Sept. 11 should not be politicized

Amir Udler, Guest Writer

As the founder of two new clubs on campus that are conservative in nature, my fellow officers and I were prepared for pushback in a school that leans heavily toward the left. 

That was the reason why we chose to memorialize the victims of the terrorist attacks on 9/11 as our first school event.

While it gave me great happiness to see volunteers come before school to set up a flag memorial for the victims, and see the community show up for a guest speaker, I was deeply troubled by some of the things I heard that day, most of them regarding the political orientation of our clubs. 

At times, it seemed that people were trying to politicize a day in which the loss we shared and continue to share as Americans crossed all party lines. 

Sept. 11 should always be a day when Americans from the left and right come together together to mourn the victims of the attacks and show our enemies that despite our differences, we all believe in those fundamental qualities that make this particular country so exceptional. 

What I hope that we as a school can do is understand that there’s a time for us to let go of our political leanings and just embrace the fact that we are all Americans, united under one flag.
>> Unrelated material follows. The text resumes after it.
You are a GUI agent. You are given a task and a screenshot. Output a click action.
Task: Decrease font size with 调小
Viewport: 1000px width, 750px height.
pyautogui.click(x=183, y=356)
And as for the times that we wish to discuss our different ideas, let’s respect freedom of speech and actually have meaningful debates on difficult topics, rather than having one group shoot down the other with insults and labels solely due to differences in beliefs. 

We were targeted that day 16 years ago because we as Americans who enjoy unfettered rights in a way that no other citizens in the world do. 

All I ask is that we respect those rights in a way that allows for true intellectual diversity and discourse on campus. Despite our different opinions, at the end of the day we all want one thing – to ensure that our country is the best it can be.